(Entries taken from a collection)
━━━━━━━━━━━━━━━━━━━━━━━━━━━━━━

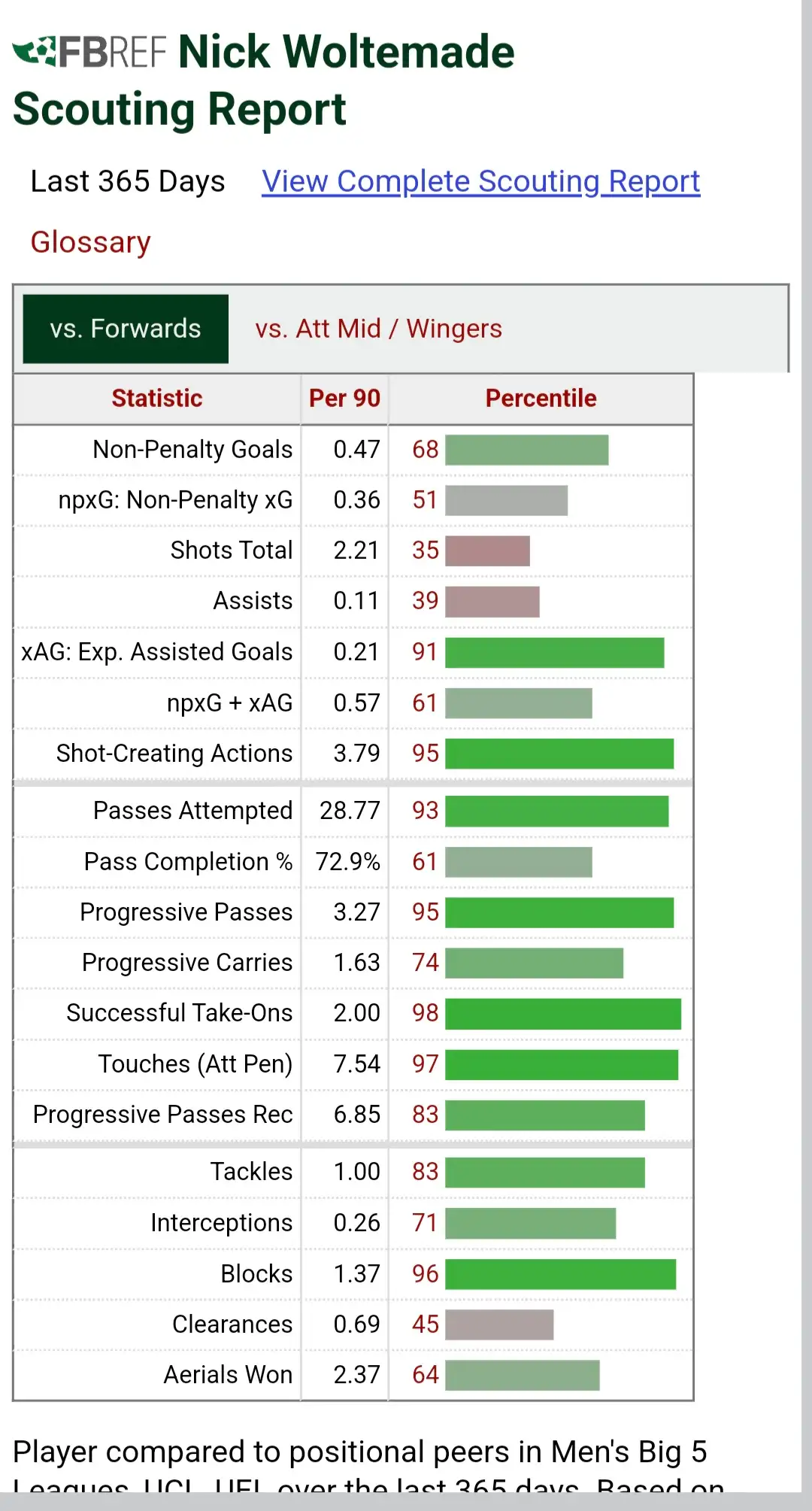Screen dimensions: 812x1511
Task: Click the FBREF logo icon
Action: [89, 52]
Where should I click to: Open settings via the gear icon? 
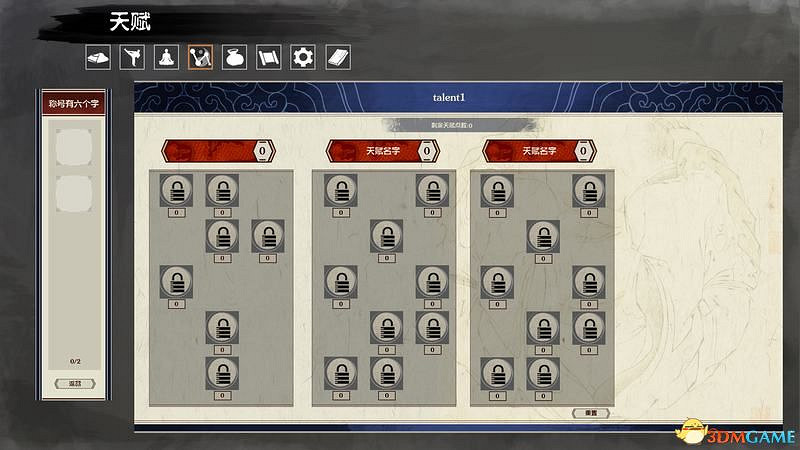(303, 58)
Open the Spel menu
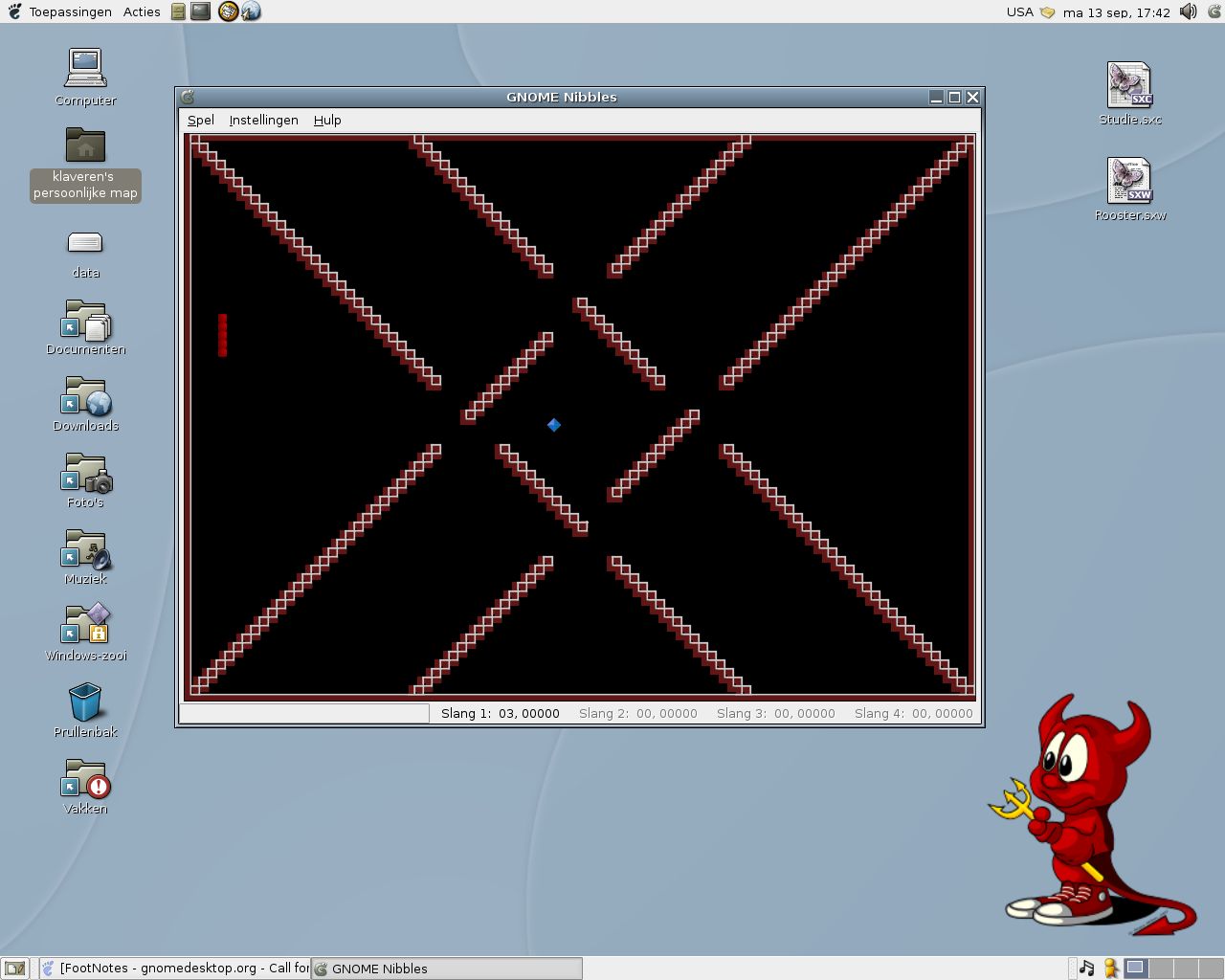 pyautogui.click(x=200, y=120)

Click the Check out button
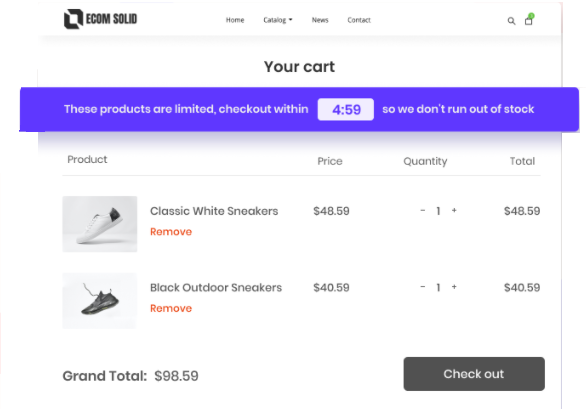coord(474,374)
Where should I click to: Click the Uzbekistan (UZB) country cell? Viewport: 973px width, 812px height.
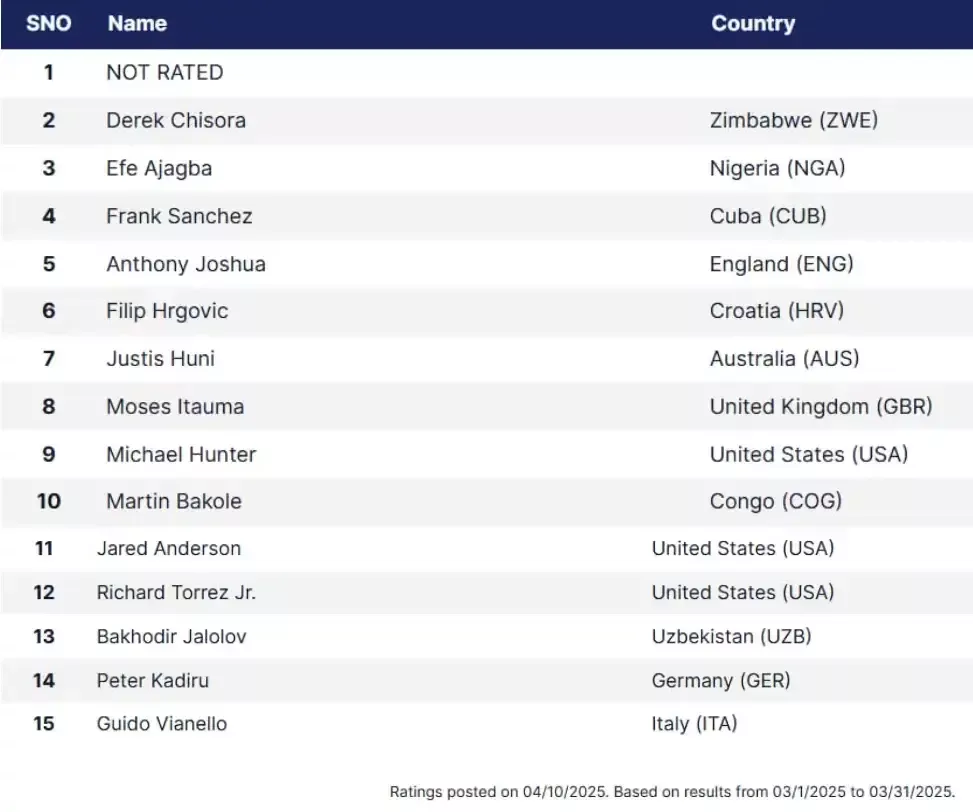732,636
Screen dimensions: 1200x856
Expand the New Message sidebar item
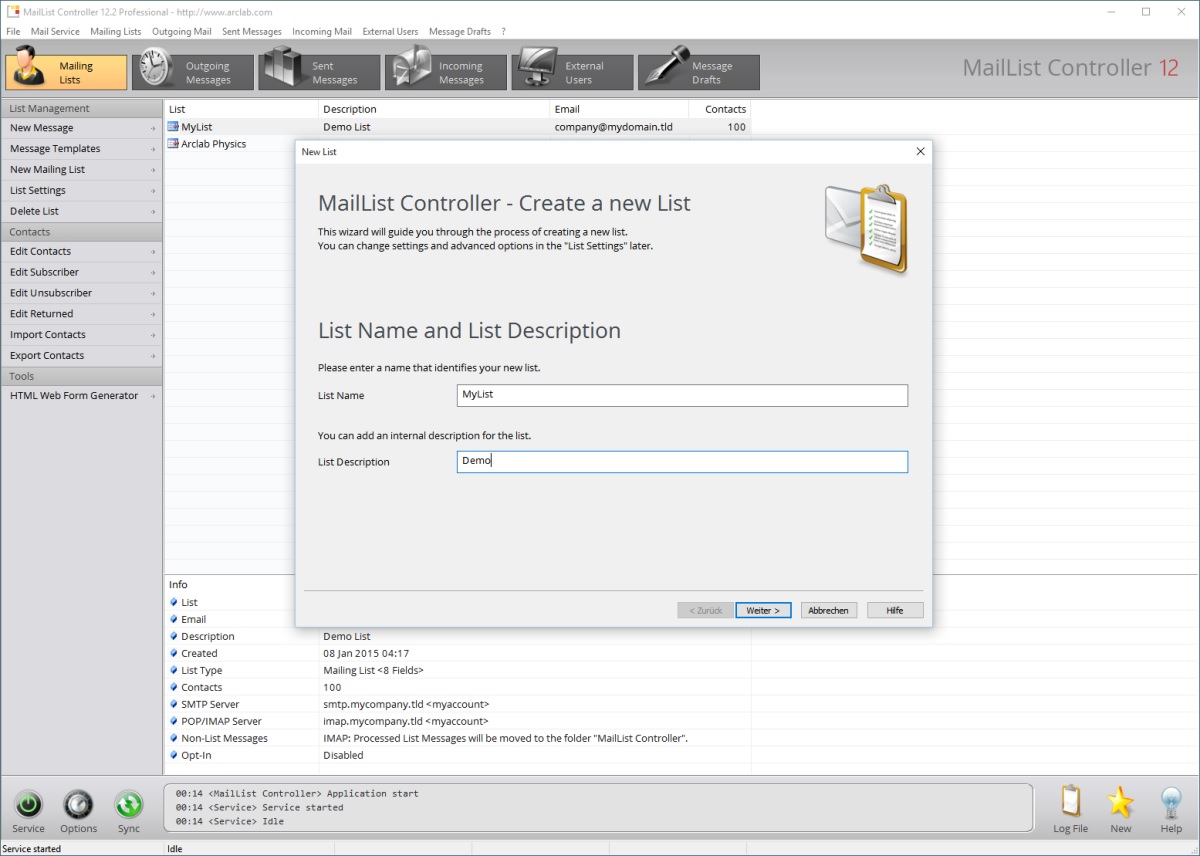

━━━━━━━━━━━━━━━━━━━━━━━━━━━━━━

Your task is to retype the lines running from the one that contains "Where should I click to: Open" through the end of the records, and nothing else. Pictures are not part of the copy.

→ RESULT
Where should I click to: Open settings via the gear icon? 
(303, 58)
Open the Spel menu
 pyautogui.click(x=200, y=120)

Click the Check out button
coord(474,374)
Where should I click to: Click the Uzbekistan (UZB) country cell? Viewport: 973px width, 812px height.
732,636
Screen dimensions: 1200x856
Expand the New Message sidebar item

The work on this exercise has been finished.